Stored records:
↓
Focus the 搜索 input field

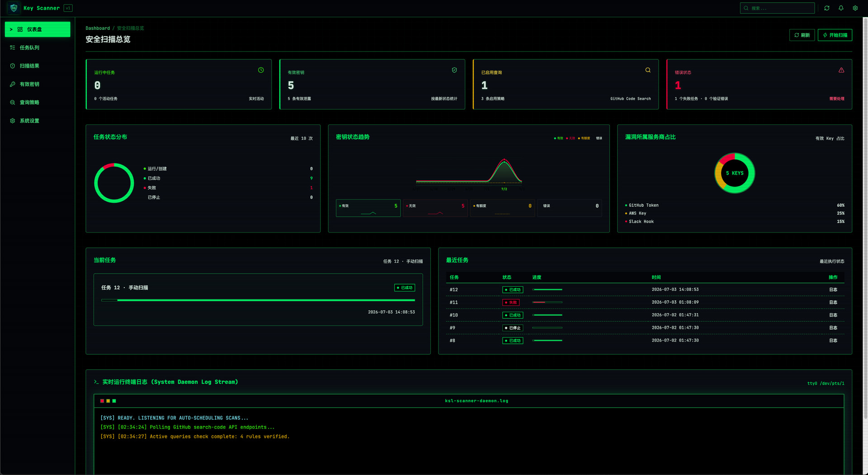point(777,8)
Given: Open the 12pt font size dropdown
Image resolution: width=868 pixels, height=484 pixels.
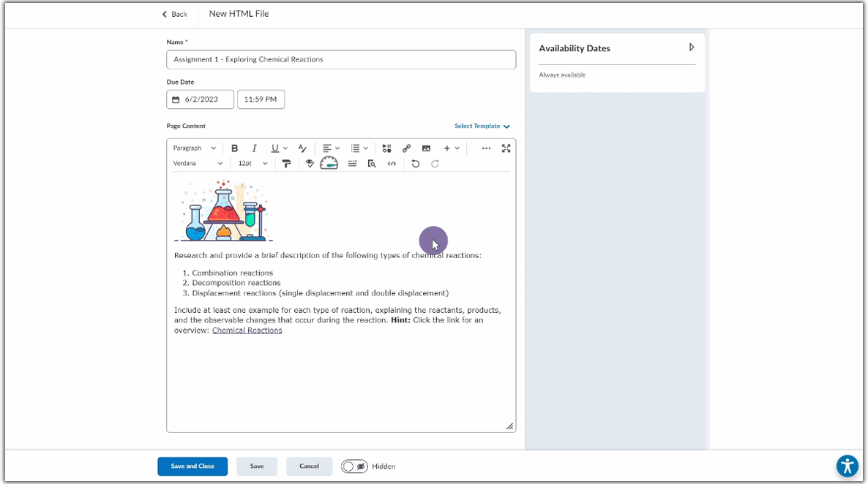Looking at the screenshot, I should pyautogui.click(x=251, y=164).
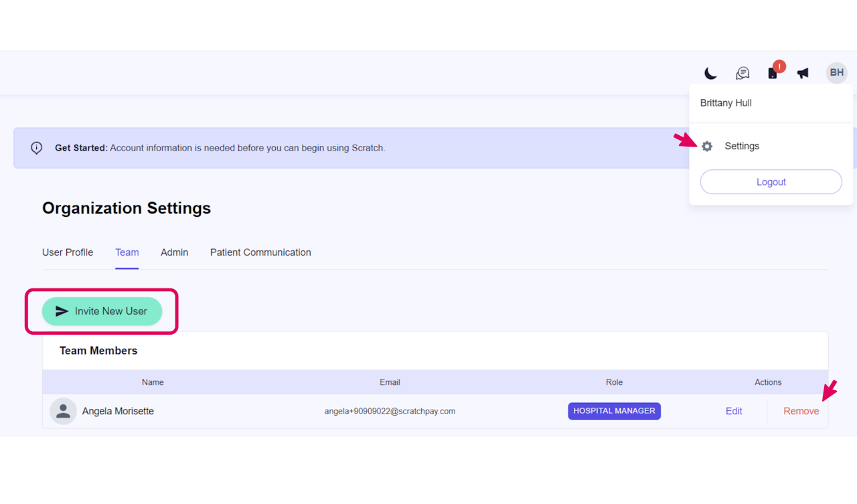Image resolution: width=857 pixels, height=504 pixels.
Task: Click the angela+90909022@scratchpay.com email address
Action: (390, 411)
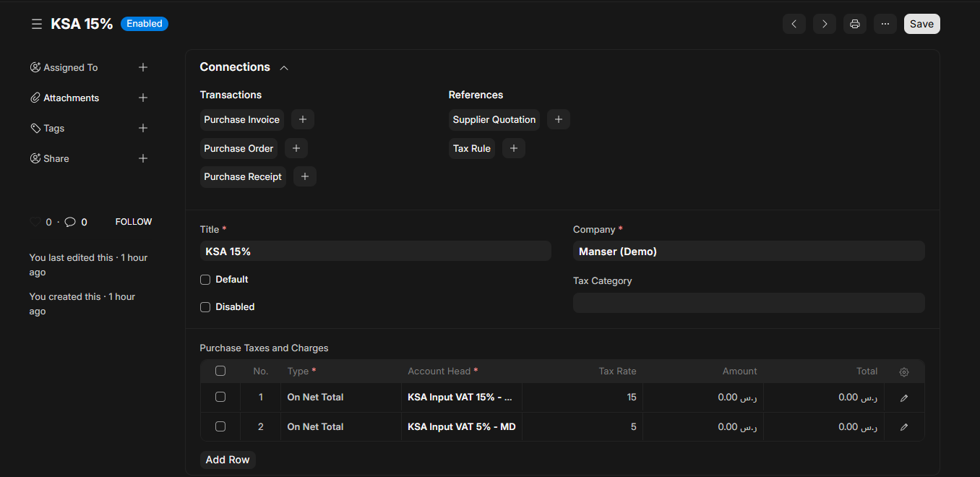Click the Save button
This screenshot has height=477, width=980.
coord(921,24)
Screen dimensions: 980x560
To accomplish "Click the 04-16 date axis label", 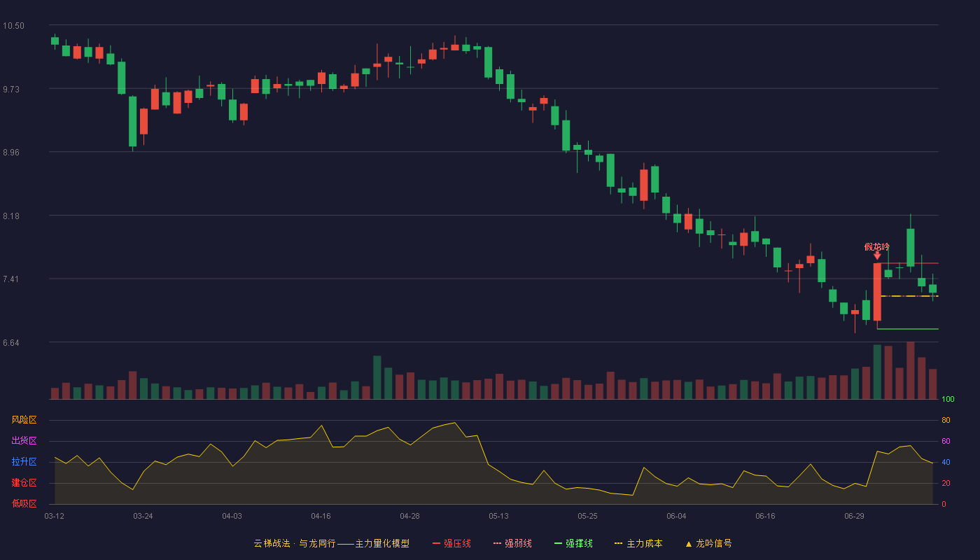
↑
**GOAL OF THE EXERCISE:**
Please repeat all of the data exactly as it stands, leaving the pictures out.

**THE COMPLETED TASK:**
Focus the 搜索 input field

point(777,8)
Given: Open the 12pt font size dropdown
Image resolution: width=868 pixels, height=484 pixels.
Looking at the screenshot, I should pyautogui.click(x=251, y=164).
Image resolution: width=857 pixels, height=504 pixels.
Task: Click the angela+90909022@scratchpay.com email address
Action: (390, 411)
Click the Save button
This screenshot has height=477, width=980.
coord(921,24)
Screen dimensions: 980x560
To accomplish "Click the 04-16 date axis label", 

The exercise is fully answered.